Stored data
= = = = =

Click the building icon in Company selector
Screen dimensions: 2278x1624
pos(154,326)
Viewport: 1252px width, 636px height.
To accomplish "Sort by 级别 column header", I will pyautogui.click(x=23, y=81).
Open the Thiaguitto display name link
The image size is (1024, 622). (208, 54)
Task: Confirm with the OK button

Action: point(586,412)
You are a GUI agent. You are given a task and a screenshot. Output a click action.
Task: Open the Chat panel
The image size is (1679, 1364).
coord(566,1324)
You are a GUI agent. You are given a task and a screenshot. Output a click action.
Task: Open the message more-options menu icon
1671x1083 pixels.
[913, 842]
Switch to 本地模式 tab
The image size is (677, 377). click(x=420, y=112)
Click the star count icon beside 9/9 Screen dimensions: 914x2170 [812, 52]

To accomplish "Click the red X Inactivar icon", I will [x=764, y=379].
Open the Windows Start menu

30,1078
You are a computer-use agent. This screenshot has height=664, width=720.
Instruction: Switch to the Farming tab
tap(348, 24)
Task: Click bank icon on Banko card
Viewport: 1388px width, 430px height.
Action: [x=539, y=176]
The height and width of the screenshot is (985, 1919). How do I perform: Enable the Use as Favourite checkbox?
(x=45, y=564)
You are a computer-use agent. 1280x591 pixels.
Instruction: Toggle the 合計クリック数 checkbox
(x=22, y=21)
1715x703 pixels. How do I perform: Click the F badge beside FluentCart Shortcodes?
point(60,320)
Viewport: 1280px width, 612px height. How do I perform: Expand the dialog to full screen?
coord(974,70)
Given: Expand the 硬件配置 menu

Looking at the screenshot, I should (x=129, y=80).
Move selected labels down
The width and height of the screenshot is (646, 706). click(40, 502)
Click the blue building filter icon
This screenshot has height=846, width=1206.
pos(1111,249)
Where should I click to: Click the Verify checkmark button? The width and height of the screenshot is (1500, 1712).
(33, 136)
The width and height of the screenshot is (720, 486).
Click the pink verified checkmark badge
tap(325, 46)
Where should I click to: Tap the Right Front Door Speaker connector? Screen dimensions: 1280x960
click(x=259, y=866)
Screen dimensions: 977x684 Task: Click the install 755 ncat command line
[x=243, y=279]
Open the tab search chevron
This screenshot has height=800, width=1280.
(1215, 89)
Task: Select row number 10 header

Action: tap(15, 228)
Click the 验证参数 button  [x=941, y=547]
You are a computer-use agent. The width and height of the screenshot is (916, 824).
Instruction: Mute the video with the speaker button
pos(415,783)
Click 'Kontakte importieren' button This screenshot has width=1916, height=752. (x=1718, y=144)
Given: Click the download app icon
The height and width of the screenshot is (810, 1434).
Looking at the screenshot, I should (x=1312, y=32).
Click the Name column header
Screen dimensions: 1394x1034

= = = = =

In the records above, find each line that mentions the word "agent", and copy it.

You are a GUI agent. You are given a task and a screenshot. Output a click action.
You are a GUI agent. You are given a task and a screenshot. Output a click action.
You are a computer-use agent. This screenshot has height=664, width=720.
You are a computer-use agent. 1280x591 pixels.
You are a computer-use agent. The width and height of the screenshot is (916, 824).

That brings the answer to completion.